▶ _Task description_: Repeat every record below exactly as written.
..........
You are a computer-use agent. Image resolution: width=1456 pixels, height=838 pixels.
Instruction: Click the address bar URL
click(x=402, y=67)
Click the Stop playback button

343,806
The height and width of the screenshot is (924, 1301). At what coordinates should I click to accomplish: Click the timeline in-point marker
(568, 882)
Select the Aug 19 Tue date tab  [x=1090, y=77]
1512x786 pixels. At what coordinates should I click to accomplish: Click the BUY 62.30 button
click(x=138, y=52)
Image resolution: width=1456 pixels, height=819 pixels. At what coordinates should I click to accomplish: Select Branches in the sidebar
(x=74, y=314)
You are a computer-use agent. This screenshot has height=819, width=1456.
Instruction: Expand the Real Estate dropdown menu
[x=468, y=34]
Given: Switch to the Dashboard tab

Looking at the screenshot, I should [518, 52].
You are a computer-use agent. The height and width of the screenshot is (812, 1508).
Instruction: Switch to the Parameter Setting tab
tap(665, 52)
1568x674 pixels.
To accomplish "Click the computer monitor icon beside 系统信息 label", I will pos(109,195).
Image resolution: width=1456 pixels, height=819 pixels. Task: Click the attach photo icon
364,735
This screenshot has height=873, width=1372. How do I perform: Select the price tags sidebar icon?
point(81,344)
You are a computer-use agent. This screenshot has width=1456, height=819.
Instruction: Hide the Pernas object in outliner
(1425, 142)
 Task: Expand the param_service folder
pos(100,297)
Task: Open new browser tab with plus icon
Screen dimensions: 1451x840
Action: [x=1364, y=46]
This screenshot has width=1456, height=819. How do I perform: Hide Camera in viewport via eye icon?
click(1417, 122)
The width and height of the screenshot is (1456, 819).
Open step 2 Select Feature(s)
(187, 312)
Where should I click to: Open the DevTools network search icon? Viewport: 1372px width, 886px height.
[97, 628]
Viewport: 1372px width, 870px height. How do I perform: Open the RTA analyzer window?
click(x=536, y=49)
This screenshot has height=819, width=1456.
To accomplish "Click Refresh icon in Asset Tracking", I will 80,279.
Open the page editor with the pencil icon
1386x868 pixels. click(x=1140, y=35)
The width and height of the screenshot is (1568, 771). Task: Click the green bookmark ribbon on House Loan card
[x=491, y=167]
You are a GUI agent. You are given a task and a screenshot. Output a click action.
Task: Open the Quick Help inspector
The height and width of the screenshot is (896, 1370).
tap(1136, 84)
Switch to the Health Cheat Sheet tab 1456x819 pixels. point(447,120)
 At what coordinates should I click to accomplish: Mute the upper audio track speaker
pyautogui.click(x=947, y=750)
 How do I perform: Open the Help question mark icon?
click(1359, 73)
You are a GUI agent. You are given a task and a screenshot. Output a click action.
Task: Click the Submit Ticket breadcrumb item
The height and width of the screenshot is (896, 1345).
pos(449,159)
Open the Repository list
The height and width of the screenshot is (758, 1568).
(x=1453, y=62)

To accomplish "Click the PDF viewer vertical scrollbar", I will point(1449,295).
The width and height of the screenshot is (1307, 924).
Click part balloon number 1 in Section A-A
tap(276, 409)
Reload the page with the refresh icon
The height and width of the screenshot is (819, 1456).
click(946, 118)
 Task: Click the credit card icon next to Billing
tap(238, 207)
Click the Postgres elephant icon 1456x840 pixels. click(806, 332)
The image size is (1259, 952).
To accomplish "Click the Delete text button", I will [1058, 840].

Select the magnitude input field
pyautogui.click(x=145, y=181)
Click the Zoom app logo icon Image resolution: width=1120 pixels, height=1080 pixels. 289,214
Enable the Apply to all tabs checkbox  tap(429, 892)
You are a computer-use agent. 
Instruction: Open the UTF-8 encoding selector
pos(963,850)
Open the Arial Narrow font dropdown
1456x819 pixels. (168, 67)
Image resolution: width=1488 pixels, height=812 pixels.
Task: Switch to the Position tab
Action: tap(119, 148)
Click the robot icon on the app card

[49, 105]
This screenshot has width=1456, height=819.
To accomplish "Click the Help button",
..........
▶ _Answer to the problem_:
You are a computer-use agent. Image resolution: width=1456 pixels, height=838 pixels.
Instruction: Click the address bar URL
click(x=402, y=67)
Click the Stop playback button

343,806
The height and width of the screenshot is (924, 1301). At what coordinates should I click to accomplish: Click the timeline in-point marker
(568, 882)
Select the Aug 19 Tue date tab  [x=1090, y=77]
1512x786 pixels. At what coordinates should I click to accomplish: Click the BUY 62.30 button
click(x=138, y=52)
Image resolution: width=1456 pixels, height=819 pixels. At what coordinates should I click to accomplish: Select Branches in the sidebar
(x=74, y=314)
You are a computer-use agent. This screenshot has height=819, width=1456.
Instruction: Expand the Real Estate dropdown menu
[x=468, y=34]
Given: Switch to the Dashboard tab

Looking at the screenshot, I should [518, 52].
You are a computer-use agent. The height and width of the screenshot is (812, 1508).
Instruction: Switch to the Parameter Setting tab
tap(665, 52)
1568x674 pixels.
To accomplish "Click the computer monitor icon beside 系统信息 label", I will pos(109,195).
Image resolution: width=1456 pixels, height=819 pixels. Task: Click the attach photo icon
364,735
This screenshot has height=873, width=1372. How do I perform: Select the price tags sidebar icon?
point(81,344)
You are a computer-use agent. This screenshot has width=1456, height=819.
Instruction: Hide the Pernas object in outliner
(1425, 142)
 Task: Expand the param_service folder
pos(100,297)
Task: Open new browser tab with plus icon
Screen dimensions: 1451x840
Action: [x=1364, y=46]
This screenshot has width=1456, height=819. How do I perform: Hide Camera in viewport via eye icon?
click(1417, 122)
The width and height of the screenshot is (1456, 819).
Open step 2 Select Feature(s)
(187, 312)
Where should I click to: Open the DevTools network search icon? Viewport: 1372px width, 886px height.
[97, 628]
Viewport: 1372px width, 870px height. How do I perform: Open the RTA analyzer window?
click(x=536, y=49)
This screenshot has height=819, width=1456.
To accomplish "Click Refresh icon in Asset Tracking", I will 80,279.
Open the page editor with the pencil icon
1386x868 pixels. click(x=1140, y=35)
The width and height of the screenshot is (1568, 771). Task: Click the green bookmark ribbon on House Loan card
[x=491, y=167]
You are a GUI agent. You are given a task and a screenshot. Output a click action.
Task: Open the Quick Help inspector
The height and width of the screenshot is (896, 1370).
tap(1136, 84)
Switch to the Health Cheat Sheet tab 1456x819 pixels. point(447,120)
 At what coordinates should I click to accomplish: Mute the upper audio track speaker
pyautogui.click(x=947, y=750)
 How do I perform: Open the Help question mark icon?
click(1359, 73)
You are a GUI agent. You are given a task and a screenshot. Output a click action.
Task: Click the Submit Ticket breadcrumb item
The height and width of the screenshot is (896, 1345).
pos(449,159)
Open the Repository list
The height and width of the screenshot is (758, 1568).
(x=1453, y=62)

To accomplish "Click the PDF viewer vertical scrollbar", I will point(1449,295).
The width and height of the screenshot is (1307, 924).
Click part balloon number 1 in Section A-A
tap(276, 409)
Reload the page with the refresh icon
The height and width of the screenshot is (819, 1456).
click(946, 118)
 Task: Click the credit card icon next to Billing
tap(238, 207)
Click the Postgres elephant icon 1456x840 pixels. click(806, 332)
The image size is (1259, 952).
To accomplish "Click the Delete text button", I will [1058, 840].

Select the magnitude input field
pyautogui.click(x=145, y=181)
Click the Zoom app logo icon Image resolution: width=1120 pixels, height=1080 pixels. 289,214
Enable the Apply to all tabs checkbox  tap(429, 892)
You are a computer-use agent. 
Instruction: Open the UTF-8 encoding selector
pos(963,850)
Open the Arial Narrow font dropdown
1456x819 pixels. (168, 67)
Image resolution: width=1488 pixels, height=812 pixels.
Task: Switch to the Position tab
Action: tap(119, 148)
Click the robot icon on the app card

[49, 105]
This screenshot has width=1456, height=819.
To accomplish "Click the Help button",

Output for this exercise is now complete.